Good description. But the original purpose was to translate, from a more-human-readable and/because more abstract structure, to more-machine-readable, closer-to-the-metal structure, finally to what used to be called machine language, now commonly called microcode.

> Wikipedia seems to define it that way, and I've seen these discussions get
> out of hand because the definition of "high" and "low" is discussed ad
> infinitum.

High=More abstract. Low=Closer to machine language. These are relative not absolute positions, i.e., meaningless in isolation.

> Stronger, the other way around ("low" to "high") is still a compiler,
> since it is more than a bit of rewriting, analysis is required.

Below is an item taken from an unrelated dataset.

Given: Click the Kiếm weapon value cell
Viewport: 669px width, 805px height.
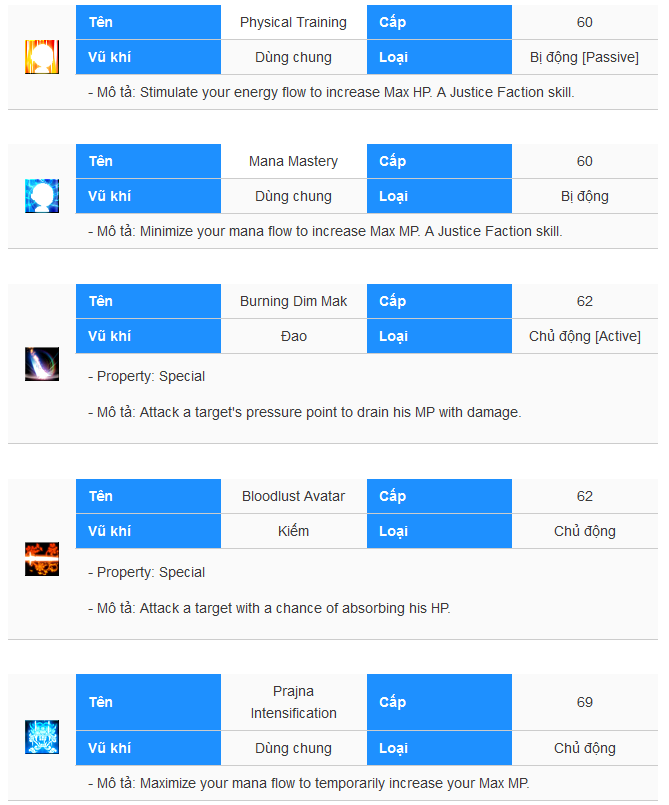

Not a compiler, but the opposite, hammering lower level code into a subset of a larger and more complex set of instructions.

> And a macro assembler that "compiles" to assembler also fits the
> definition (and the poor slobs that upload microcode patches to the CPU
> might argue that about assembler to microcode too).

The poor slobs are only old-fashioned. Time was, when assembly was the HLL, and then Fortran was the miracle that allowed ordinary rocket scientists to get some real work done.

> And strictly one could even transcode a lower language to a higher language.

It's been going on since software was invented. In fact, it could be the definition of software, including languages, OSes...

> But is it then still an assembler at all? Maybe it then has become a
> compiler for a language with a bit of assembler here and there?

Assembler and compiler are zones in a continuum, not clearly marked strata.

> If you think about it that way, when does the macro handling become a
> language in its own right, and can the bits of asm in between seen as
> "inline assembler"?

> Such thoughts were initially the motivation for the above definition
> (without "high" and "low"). Apparantly the difference is when it stops
> being a macro language and becomes a language.

There's an old joke in linguistics: A language is a dialect with an army and a navy.